The non-prediction outputs (stages 3 through 5) are live on the site:

  • Match ratings appear on fixture recap pages, showing each team's highest-rated players from the video analysis.
  • Player event stats aggregate per-player event counts across the tournament.
  • Team grading provides 7-dimension performance grades that compare what teams showed on the pitch to their pre-tournament statistical profiles.

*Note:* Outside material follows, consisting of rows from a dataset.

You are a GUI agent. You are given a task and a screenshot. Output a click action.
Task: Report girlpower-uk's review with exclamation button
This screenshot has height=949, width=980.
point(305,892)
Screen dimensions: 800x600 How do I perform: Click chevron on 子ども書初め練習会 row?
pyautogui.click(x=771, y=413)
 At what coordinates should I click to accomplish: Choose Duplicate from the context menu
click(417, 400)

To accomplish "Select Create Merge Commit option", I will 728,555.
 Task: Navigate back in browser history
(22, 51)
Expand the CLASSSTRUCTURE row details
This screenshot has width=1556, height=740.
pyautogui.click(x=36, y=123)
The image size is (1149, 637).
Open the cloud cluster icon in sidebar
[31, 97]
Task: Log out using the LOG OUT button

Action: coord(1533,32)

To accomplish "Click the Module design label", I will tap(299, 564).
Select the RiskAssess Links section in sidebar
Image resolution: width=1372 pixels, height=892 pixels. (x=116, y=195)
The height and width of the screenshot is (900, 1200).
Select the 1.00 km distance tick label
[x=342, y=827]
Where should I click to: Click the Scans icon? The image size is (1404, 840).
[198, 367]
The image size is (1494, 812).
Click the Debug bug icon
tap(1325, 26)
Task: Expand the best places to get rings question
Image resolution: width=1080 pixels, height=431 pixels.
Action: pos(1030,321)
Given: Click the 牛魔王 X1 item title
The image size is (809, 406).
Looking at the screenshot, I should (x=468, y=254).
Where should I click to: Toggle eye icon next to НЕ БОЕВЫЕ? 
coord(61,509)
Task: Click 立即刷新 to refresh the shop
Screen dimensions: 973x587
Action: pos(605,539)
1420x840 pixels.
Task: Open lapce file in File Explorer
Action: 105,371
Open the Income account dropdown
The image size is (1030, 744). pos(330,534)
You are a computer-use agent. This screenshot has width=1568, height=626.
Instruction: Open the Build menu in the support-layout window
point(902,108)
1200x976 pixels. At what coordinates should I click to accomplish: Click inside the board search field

These are display-only features. They enrich match coverage for readers but do not feed back into the model's probability calculations.

What comes next

  1. Grow the corpus. Every match day adds 6 to 8 new fixtures. By the end of the group stage (48 matches), the delta dataset should be large enough to test.
  2. Fix player detection. The immediate priority is getting consistent 11+ player scores per team per match. The prompt already receives the full squad list, but the LLM often only names players featured in highlight captions.
  3. Placebo gate. Once the corpus reaches 30+ fixtures with matched baselines, run the same walk-forward placebo design used in the player-form offset study.
  4. Baseline adjustment. The current flat 6.5 baseline ignores pre-match strength. A win-probability-adjusted baseline (teams expected to win should score higher on average) would reduce the confound between "team played well" and "team was already strong."